Ghana’s financial regulator, the Bank of Ghana (BoG), as part of the efforts to strengthen the country’s microfinance institutions, is now demanding a new GH¢100 million in capital to operate.
The BoG’s new rules say that for existing firms, the target is GH¢50 million by the end of 2026.
On the surface, the move might appear as a strategy to build “financial fortresses,” but experts are asking a tough question: Is throwing more money at the problem really the cure, or are we just papering over deeper cracks?
What Exactly are SDIs?
For the start, Specialized Deposit-Taking Institutions (SDIs) include Savings and Loans companies, Rural and Community Banks, and Microfinance firms. They are the lifelines of the underserved.

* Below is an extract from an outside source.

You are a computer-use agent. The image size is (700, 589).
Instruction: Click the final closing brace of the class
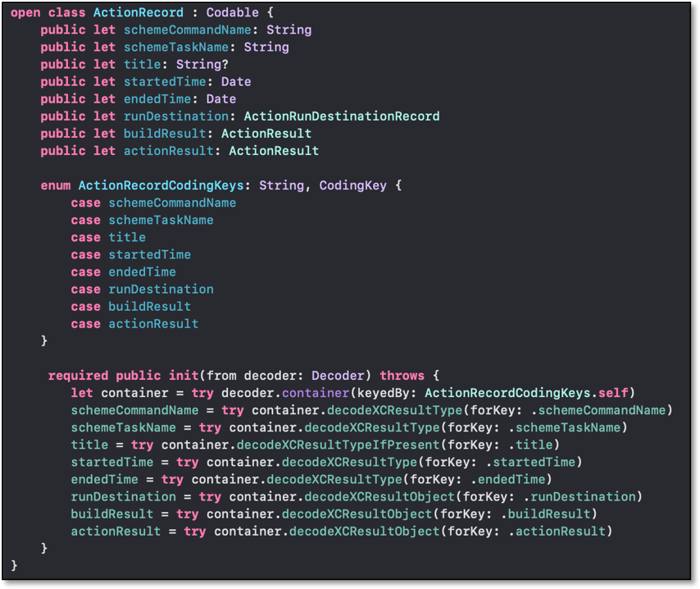click(15, 565)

Unlike big commercial banks, SDIs focus on providing small loans to market traders, farmers, and startups that traditional banks often ignore. They are the engines of financial inclusion, turning small savings into productive capital for the informal sector.
The GH¢100M Question: Why Capital Alone Fails
The BoG believes that increasing its minimum capital will make SDIs more resilient. However, a research work by Banking and Financial Consultant, Dr. Richmond Atuahene, recent history tells a different story.
According to Dr. Atuahene, in 2018, capital requirements were raised, yet the sector still faced a massive crisis, requiring a GH¢21 billion bailout just two years later.
For the financial and banking consultant, the reality is that capital is not the only panacea if the foundation is rotten. He points to a “pocket bank” mentality where owners treat depositors’ money as their personal ATM.
He illustrates that if an institution has GH¢100 million but uses it for “insider dealing” and undocumented loans to the owner’s friends, that capital will vanish just as fast as GH¢15 million did.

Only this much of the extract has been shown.